Todo forma parte de un sistema más complejo de lo que parece. Lo que se conoce desde hace años como el triángulo de la prostitución madrileña se encuentra entre el metro de Legazpi, el de Atocha y la esquina entre los paseos de las Choperas y Santa María de la Cabeza. En él, calculan los vecinos, hay cerca de 30 prostíbulos que se acumulan en apenas medio kilómetro cuadrado de terreno. Según la ONG Médicos del Mundo, 2.400 personas ejercen la prostitución en Madrid, aunque, afirman, no hay nada parecido a un registro oficial.
Durante el confinamiento, estos pisos estuvieron cerrados con llave. El confinamiento de los vecinos durante el Estado de Alarma permitió que muchos de ellos se conocieran y hablaran del problema que tienen en común. En una de esas reuniones improvisadas decidieron abrir una cuenta en redes sociales para dar a conocer su situación.
La Asociación de Vecinos de Arganzuela realizó una concentración la semana pasada enfrente de la Junta de Distrito denunciando la inseguridad que producen los locales de prostitución. “Un viernes conté, en una hora, 50 hombres entrando y saliendo del burdel que tenemos en el bajo”, dice la portavoz de la comunidad de vecinos Enrique Trompeta, 10. “Vivo con miedo. No me gusta que mi hija salga o entre sola a casa por las noches”, afirma una vecina del portal de enfrente, Petra González, de 50 años.
“España es el gran burdel de Europa, se consume prostitución más que en cualquier parte del continente”, afirma Pablos, la técnica de intervención de prostitución y trata de la ONG Médicos del Mundo, Begoña Pablos. Trabaja desde hace dos años con las mujeres que ejercen en Paseo de las Delicias, 127. Estas, relata, se quedaron sin ingresos económicos durante el confinamiento. “No tenían alimentos ni elementos de aseo, y la deuda con el proxeneta cada día aumentaba”.
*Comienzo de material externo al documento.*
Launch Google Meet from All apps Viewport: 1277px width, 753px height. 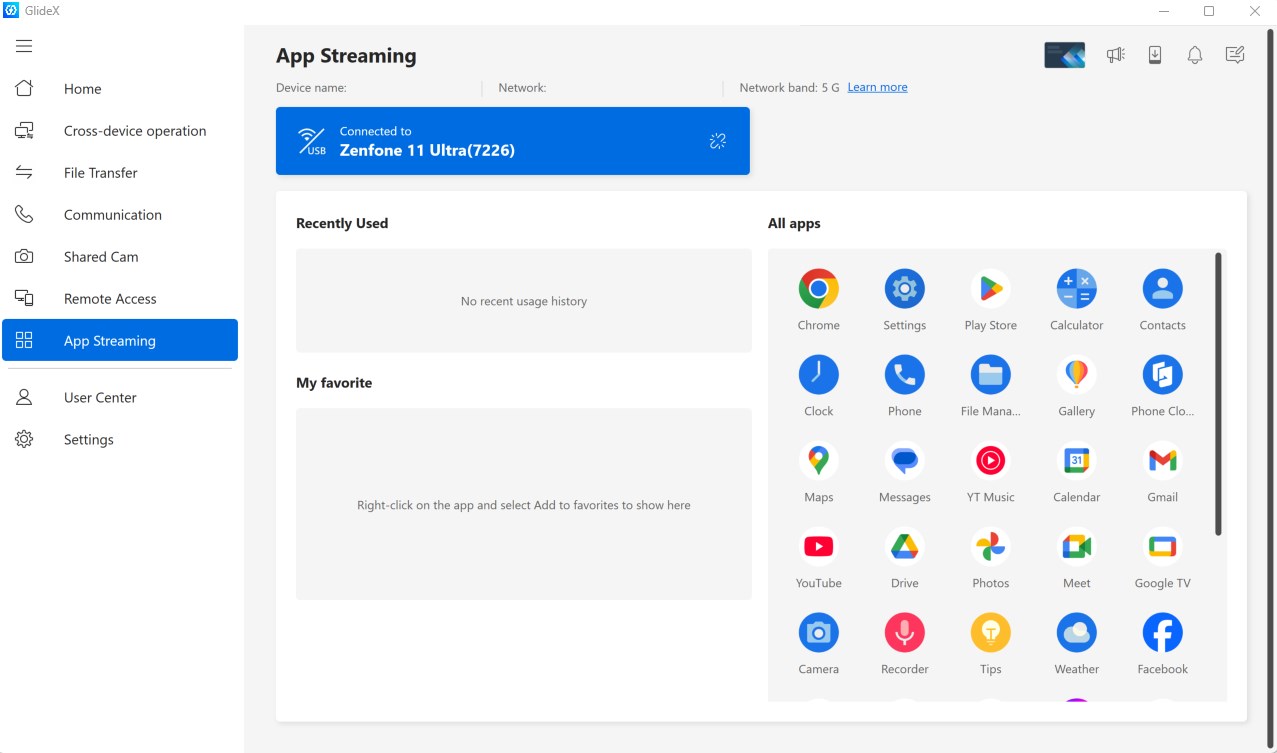click(x=1075, y=546)
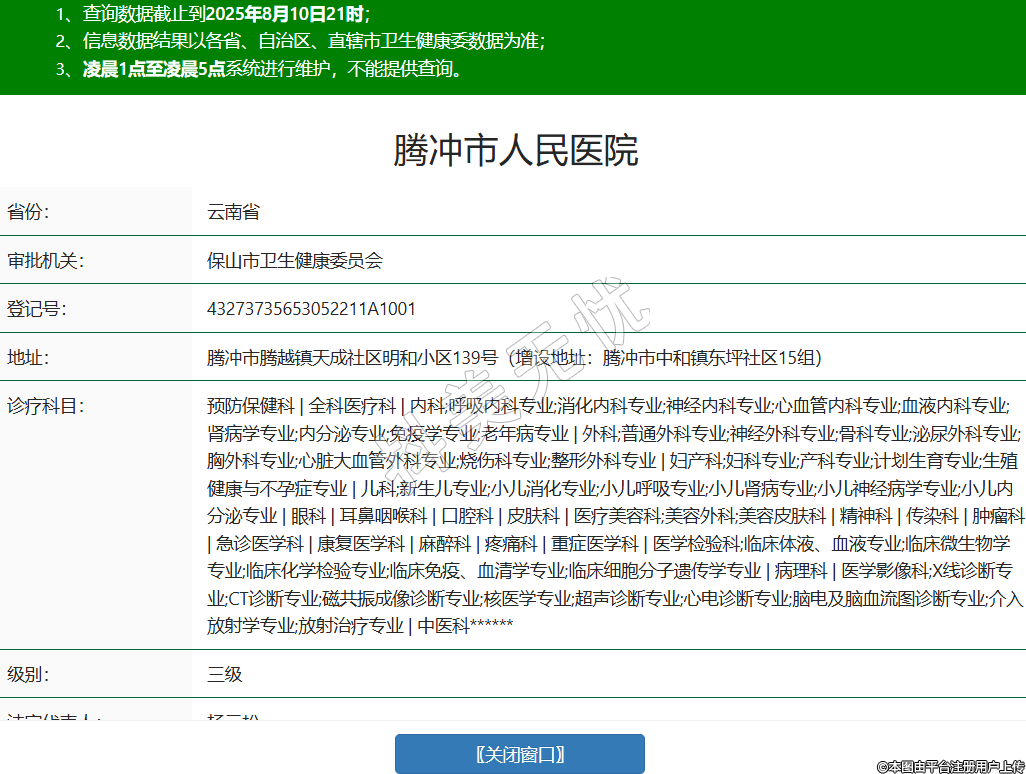Click the hospital title 腾冲市人民医院
The height and width of the screenshot is (774, 1026).
coord(515,150)
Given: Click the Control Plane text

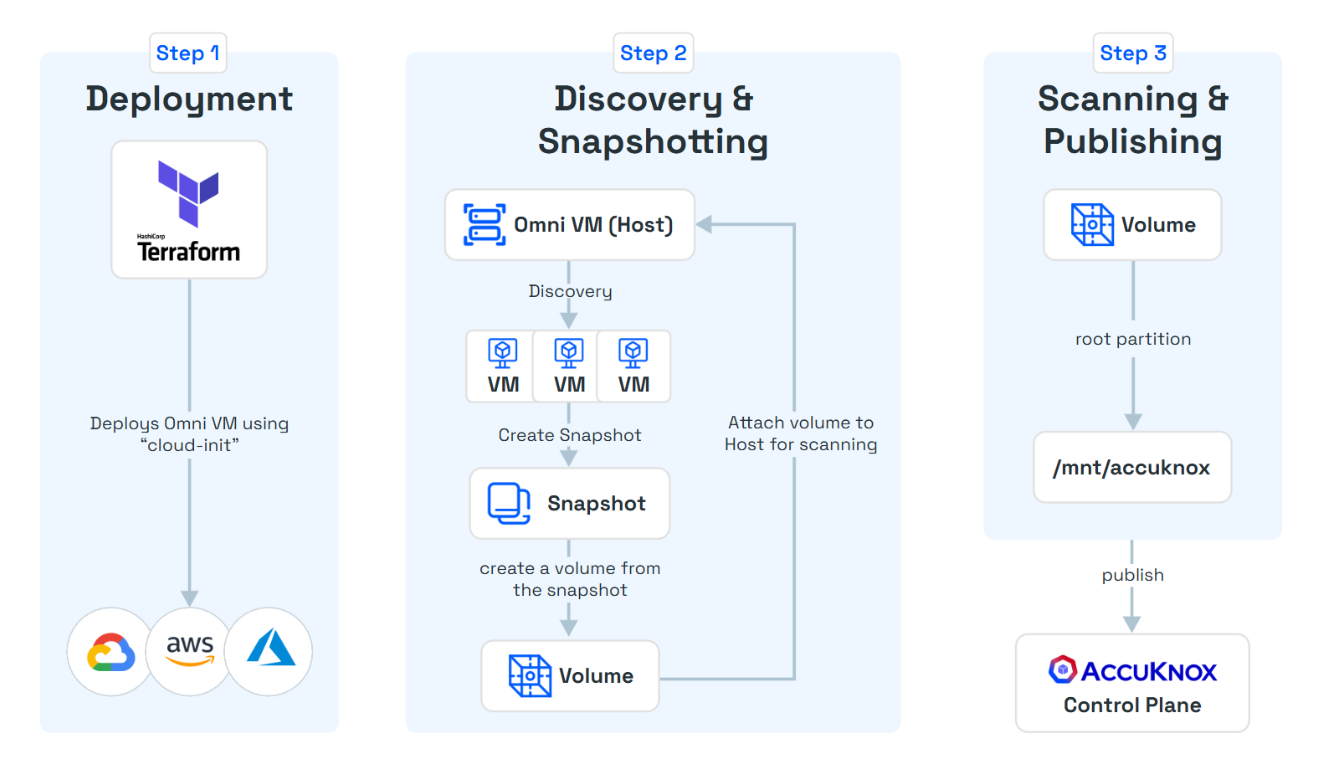Looking at the screenshot, I should pos(1132,705).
Las prostitutas se sientan acosadas por los vecinos, que les toman fotos que publican después en redes sociales. Muchas temen que sus familiares o algún conocido pueda reconocerlas. Junto al burdel hay un restaurante asturiano, al que acuden muchas de ellas. Cuando se le pregunta a una joven prostituta, extranjera, lo tiene claro. Por si acaso, lo dice en alto para que la escuchen:
—A mí me da igual lo que piense de mí la gente. Aquí no tengo a nadie que me importe.
Sus palabras se cuelan por el portal abierto, donde retumban con eco. El conflicto con los vecinos está servido.